At Murder One, no sign of proprietor Maxim Jakubowski like my
last visit. He had been typing at a keyboard in the back
corner circled by piles of hardcovers and paperbacks.
The charity shops scattered across GB are good book sources.
In a Bath Oxfam, I found Derek Raymond's I Was Dora Suarez
for fifty p. You can get nothing for fifty p.
At another in Bristol, I found a copy of a coffeetable book
entitled Graham Greene Country, Visited by Paul Hogarth.
Hogarth painted the covers for Greene's latter Penguins in
watercolour. Sketches and the covers along with a journal.
Foreward and Ccommentary by Greene.
Soho Book Shops (tm.) in London are a good source for cheap
crime fiction. I bought Sallis's Bluebottle. I've read two of
this series, The Long-Legged Fly and Black Hornet, and find
myself waiting for something in the series. I keep seeking it
out though.
It was here where I would've saved a few quid if I waited
until Ham-On-Rye. I bought Skin Palace there, but it seemed
appropriate with the porn shop in the basement and those in
the surrounding area.
On Charing Cross Road, in a store I think is called All About
Books, I found a HC copy of Frederic Brown's Death Has Many
Doors, an Ed & Am Hunter cracker, and an uncorrected
proof of Jason Starr's Hard Feelings. It wasn't free, but it
was cheap.
By a small stand, in a crowded market, near an art exhibit of
dead corpses, I found a collection of short stories by George
V. Higgins called The Sins of The Fathers.
Too many books. Not enough. I had to buy another carry-on.

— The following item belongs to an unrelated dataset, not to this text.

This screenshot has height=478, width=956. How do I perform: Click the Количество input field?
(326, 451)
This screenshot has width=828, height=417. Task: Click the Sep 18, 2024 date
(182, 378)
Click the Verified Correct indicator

Used Crime-Times were my reading material on this English
trip in between finishing Orwell's Down and Out in Paris and
London.
Hail Britannia. Go England.
Chong
PS I'm preparing myself for Kent Harrington's The Amercian
Boys I found at the Bargain section in the basement of the
American Book Centre in Amsterdam. I've read his other two
and enjoyed them especially Dias de Muerto. Has anybody read
The American Boys?
Re: Ribic's call to delurk about a month ago. Besides being
tough, colloquial, dark and sinister, Rara Avis has a sense
of lawlessness. Intimidating. Especially Anthony Dauer. In my
more paranoiac moments, I think Mario Taboada is really James
Ellroy. And between you and me, i think miker is a cia
analyst.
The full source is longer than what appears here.